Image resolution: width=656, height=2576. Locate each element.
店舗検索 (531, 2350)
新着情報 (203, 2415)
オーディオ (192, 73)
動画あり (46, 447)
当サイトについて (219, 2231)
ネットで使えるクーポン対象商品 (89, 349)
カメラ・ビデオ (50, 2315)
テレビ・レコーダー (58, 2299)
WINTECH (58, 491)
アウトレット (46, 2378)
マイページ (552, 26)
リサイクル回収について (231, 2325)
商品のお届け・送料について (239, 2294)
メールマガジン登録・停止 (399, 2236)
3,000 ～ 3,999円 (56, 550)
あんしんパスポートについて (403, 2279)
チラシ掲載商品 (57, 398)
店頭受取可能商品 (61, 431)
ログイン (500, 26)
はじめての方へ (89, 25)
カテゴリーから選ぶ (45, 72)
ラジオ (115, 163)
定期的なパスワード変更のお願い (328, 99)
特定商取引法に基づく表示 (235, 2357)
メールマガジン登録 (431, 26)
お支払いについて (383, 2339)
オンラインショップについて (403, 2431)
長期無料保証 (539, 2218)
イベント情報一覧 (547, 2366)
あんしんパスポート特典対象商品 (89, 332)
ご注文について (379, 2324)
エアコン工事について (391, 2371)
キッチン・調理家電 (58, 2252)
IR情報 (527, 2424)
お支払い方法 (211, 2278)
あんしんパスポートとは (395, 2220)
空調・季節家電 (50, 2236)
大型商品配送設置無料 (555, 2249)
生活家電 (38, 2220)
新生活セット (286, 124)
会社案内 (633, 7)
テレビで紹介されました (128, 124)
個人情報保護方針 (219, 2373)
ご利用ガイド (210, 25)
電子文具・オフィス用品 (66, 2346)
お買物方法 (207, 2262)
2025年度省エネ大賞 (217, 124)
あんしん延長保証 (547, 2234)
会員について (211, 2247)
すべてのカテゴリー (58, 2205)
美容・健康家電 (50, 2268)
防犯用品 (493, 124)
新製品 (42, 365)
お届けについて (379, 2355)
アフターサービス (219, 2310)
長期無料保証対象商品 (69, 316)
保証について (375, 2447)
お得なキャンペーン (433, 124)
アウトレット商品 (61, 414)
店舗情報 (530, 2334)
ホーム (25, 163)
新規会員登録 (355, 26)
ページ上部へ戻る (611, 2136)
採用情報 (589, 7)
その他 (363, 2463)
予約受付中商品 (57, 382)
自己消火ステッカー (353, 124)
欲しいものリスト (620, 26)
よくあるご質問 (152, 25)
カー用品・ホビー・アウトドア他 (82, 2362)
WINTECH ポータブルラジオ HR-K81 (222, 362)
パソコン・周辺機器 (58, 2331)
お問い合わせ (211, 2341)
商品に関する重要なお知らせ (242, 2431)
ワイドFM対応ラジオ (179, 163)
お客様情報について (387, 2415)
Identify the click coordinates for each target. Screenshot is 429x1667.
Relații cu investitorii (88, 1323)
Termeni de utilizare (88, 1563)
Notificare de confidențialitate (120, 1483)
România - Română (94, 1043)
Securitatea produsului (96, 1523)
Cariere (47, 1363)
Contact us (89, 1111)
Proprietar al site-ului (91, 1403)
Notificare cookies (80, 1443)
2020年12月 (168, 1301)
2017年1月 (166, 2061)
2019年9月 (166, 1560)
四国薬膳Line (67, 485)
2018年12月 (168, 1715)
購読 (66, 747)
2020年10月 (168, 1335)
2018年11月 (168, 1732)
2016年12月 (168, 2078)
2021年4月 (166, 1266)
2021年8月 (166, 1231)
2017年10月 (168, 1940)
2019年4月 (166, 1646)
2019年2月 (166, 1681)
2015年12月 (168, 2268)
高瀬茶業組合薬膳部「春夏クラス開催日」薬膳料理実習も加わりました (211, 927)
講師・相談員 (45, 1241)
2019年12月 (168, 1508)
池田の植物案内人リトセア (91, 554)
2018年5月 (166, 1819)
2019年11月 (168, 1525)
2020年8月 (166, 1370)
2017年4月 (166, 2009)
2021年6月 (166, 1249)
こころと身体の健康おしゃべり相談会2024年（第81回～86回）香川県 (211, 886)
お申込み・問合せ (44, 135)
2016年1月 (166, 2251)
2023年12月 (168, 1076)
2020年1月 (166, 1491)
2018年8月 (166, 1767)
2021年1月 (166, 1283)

= = = =

● **What to work on**:
Rewrite every line of the listing, everything from the line containing "2020年8月 (166, 1370)" down to the end of the listing, keeping each line's text as is. Scale every answer coordinate by 1.05, rounding to whole numbers with halves rounded up.

● **Result of the exercise**:
2020年8月 (174, 1439)
2017年4月 (174, 2109)
2021年6月 (174, 1311)
こころと身体の健康おしゃべり相談会2024年（第81回～86回）香川県 (222, 930)
お申込み・問合せ (46, 142)
2016年1月 (174, 2364)
2023年12月 (176, 1130)
2020年1月 (174, 1566)
2018年8月 (174, 1855)
2021年1月 (174, 1347)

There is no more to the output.